A popular counter from people who approve of a piece of social media censorship is that they are private companies and thus can do what they want. Leaving aside that everyone is subject to the law of the land, social media companies receive an extra level of privilege in the US, covered by a piece of legislation called Section 230, which grants them legal protection from the material their users publish.

Section 230 exists to distinguish internet platforms from publishers, on the reasonable grounds that the former have no control over the content they host. As they take an increasingly active editorial role, however, the line between internet platforms and publishers becomes blurred and thus the rationale for Section 230 is weakened.

Ajit Pai, Chairman of the US comms regulator, the FCC, has added to recent DoJ efforts to reform Section 230. “Members of all three branches of the federal government have expressed serious concerns about the prevailing interpretation of the immunity set forth in Section 230 of the Communications Act,” he said in a statement.

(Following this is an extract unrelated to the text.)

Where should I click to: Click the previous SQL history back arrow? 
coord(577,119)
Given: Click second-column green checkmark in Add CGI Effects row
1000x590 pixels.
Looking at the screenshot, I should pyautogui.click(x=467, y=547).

“There is bipartisan support in Congress to reform the law. The U.S. Department of Commerce has petitioned the Commission to ‘clarify ambiguities in section 230.’  And earlier this week, U.S. Supreme Court Justice Clarence Thomas pointed out that courts have relied upon ‘policy and purpose arguments to grant sweeping protections to Internet platforms’ that appear to go far beyond the actual text of the provision.

“As elected officials consider whether to change the law, the question remains:  What does Section 230 currently mean?  Many advance an overly broad interpretation that in some cases shields social media companies from consumer protection laws in a way that has no basis in the text of Section 230.  The Commission’s General Counsel has informed me that the FCC has the legal authority to interpret Section 230.  Consistent with this advice, I intend to move forward with a rulemaking to clarify its meaning.

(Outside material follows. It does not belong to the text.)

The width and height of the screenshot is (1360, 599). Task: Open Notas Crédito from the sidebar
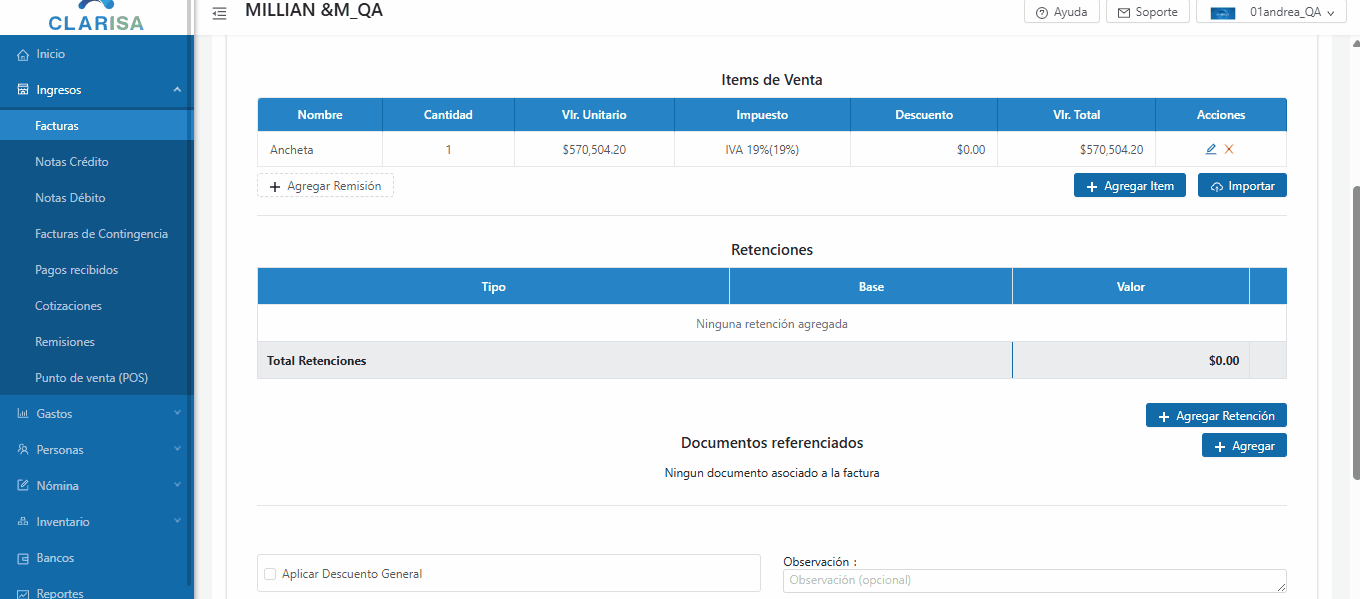click(72, 162)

“Throughout my tenure at the Federal Communications Commission, I have favoured regulatory parity, transparency, and free expression.  Social media companies have a First Amendment right to free speech.  But they do not have a First Amendment right to a special immunity denied to other media outlets, such as newspapers and broadcasters.”

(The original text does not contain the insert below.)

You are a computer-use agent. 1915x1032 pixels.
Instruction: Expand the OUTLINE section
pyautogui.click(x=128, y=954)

Social media companies have been accused of political bias in their censorship for some time, but this hostile action against a major newspaper has taken that suspicion to the next level. Two Republican Senators have already called for the CEOs of Twitter and Facebook to testify before the US Senate next week, to explain what they’re playing at. Ahead of that, Twitter is fighting a rear-guard action, apparently acknowledging its over-reach in this case.

Both companies, but especially Twitter, seem to have seriously over-reached this time. The problem isn’t so much the censorship itself, but its selective enforcement. Both have allowed all manner of media attacks on President Trump, many far more tenuous than the Post report, to proliferate freely on their platforms. But as soon as something comes along that may benefit him, they squash it immediately.

Section 230 obviously needs reforming, ideally with much clearer guidelines on the level of editorial activity allowed while retaining the ‘platform’ designation. YouTube’s banning of the conservative QAnon ‘conspiracy theory’ while permitting equivalent slanders against Trump is yet another proof point. Whether or not the Democrat party would be as keen in such reform, were it to win the election, is highly debatable.